Lastly, we implement the hook for that WP_Cron event when it fires:

https://github.com/blogtutor/blog-tutor-support/blob/a4791ed73f14d3fa4c7a77cadb8df3886c91d0f2/includes/class-support-cloudflare.php#L177

Which in turn has its own callback that relays $prefixes to purge_cloudflare_cache:

https://github.com/blogtutor/blog-tutor-support/blob/a4791ed73f14d3fa4c7a77cadb8df3886c91d0f2/includes/class-support-cloudflare.php#L380-L388

Note: the argument retrieval/passing is built into WP_Cron and we're taking advantage of it here which is why $prefixes exists, we passed it in here:

https://github.com/blogtutor/blog-tutor-support/blob/a4791ed73f14d3fa4c7a77cadb8df3886c91d0f2/includes/class-support-cloudflare.php#L371-L376

and WP_Cron considers passed arguments when handling its events. A bit of magic that we're taking full advantage of here. 👍


This is the most simple approach I could think of to begin exploring this idea of debouncing the cache clears. What do you guys think @ecotechie and @blogtutor?
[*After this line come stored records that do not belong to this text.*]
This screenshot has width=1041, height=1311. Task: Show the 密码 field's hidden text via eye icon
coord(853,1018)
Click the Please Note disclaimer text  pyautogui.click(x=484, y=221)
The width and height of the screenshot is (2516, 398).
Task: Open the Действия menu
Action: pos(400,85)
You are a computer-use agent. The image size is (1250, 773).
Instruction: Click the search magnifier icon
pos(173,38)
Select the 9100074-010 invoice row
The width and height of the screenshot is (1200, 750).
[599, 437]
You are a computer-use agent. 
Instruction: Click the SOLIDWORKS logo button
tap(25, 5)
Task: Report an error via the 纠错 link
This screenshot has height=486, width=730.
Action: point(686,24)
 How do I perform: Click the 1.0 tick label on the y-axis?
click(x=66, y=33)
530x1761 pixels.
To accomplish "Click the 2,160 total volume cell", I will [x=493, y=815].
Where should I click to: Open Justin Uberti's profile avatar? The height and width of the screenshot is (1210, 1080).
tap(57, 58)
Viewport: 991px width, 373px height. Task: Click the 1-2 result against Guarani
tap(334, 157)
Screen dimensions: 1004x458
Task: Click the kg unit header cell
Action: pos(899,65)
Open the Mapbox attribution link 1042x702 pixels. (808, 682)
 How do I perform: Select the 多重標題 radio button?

I haven't actually tested this code because I don't have the infrastructure set up to do so, but as we wade into these waters I figured that the smallest steps to take at first would be best!

blogtutor commented 1 year ago

All this logic sounds great. I just tried installing it on dev.blogtutor.com and hit a snag, though. I tried doing a full cache clear and that worked fine. The second one, a few seconds later, got a 500 response from admin-ajax.php.

image

Found this in debug.log:

[15-May-2023 22:42:50 UTC] PHP Fatal error:  Uncaught Error: Using $this when not in object context in /redacted/public_html/wp-content/plugins/blog-tutor-support-268-cloudflare-cache-purge-debounce/includes/class-support-cloudflare.php:373
Stack trace:
#0 /redacted/public_html/wp-content/plugins/blog-tutor-support-268-cloudflare-cache-purge-debounce/includes/class-support-cloudflare.php(497): NerdPress_Cloudflare_Client::debounce_purge_cloudflare_cache()
#1 /redacted/public_html/wp-includes/class-wp-hook.php(308): NerdPress_Cloudflare_Client::purge_cloudflare_full()
#2 /redacted/public_html/wp-includes/class-wp-hook.php(332): WP_Hook->apply_filters()
#3 /redacted/public_html/wp-includes/plugin.php(517): WP_Hook->do_action()
#4 /redacted/public_html/wp-admin/admin-ajax.php(188): do_action()
#5 {main}
  thrown in /redacted/public_html/wp-content/plugins/blog-tutor-support-268-cloudflare-cache-purge-debounce/includes/class-support-cloudflare.php on line 373

I also activated the "Debug Bar" plugin and it showed me this notice:

NOTICE: wp-content/plugins/blog-tutor-support-268-cloudflare-cache-purge-debounce/includes/admin-menu.php:204 - Undefined index: page
require_once('wp-admin/admin-header.php'), do_action('in_admin_header'), WP_Hook->do_action, WP_Hook->apply_filters, wp_admin_bar_render, do_action_ref_array('admin_bar_menu'), WP_Hook->do_action, WP_Hook->apply_filters, bt_custom_toolbar_links
blogtutor commented 1 year ago

One other thing to consider: We've had instances where there are two cache clear calls back-to-back (effectively at the same time). Most notably it was happening in two situations:

1) When hitting "Update" in the block editor; sometimes it would just trigger multiple cache clears, still don't know why (never happened in Classic)

2) When someone is approving (or unapproving) multiple comments on the same post using the bulk edit tool.

In those cases, it actually has been better to just hit the API with the request several times in rapid succession; it would be less performant (and unnecessary) to hit it once, and then hit it again 60 seconds later... So we should see if we can account for that somehow?

jchristopher commented 1 year ago

Whoops, sorry about that, fixed the context usage in https://github.com/blogtutor/blog-tutor-support/commit/79acd346ec08e3d0e11833c2467b7a593d08596a

I'll noodle on https://github.com/blogtutor/blog-tutor-support/issues/268#issuecomment-1548716968 a bit to see how we can elaborate on the conditions for the debouncing.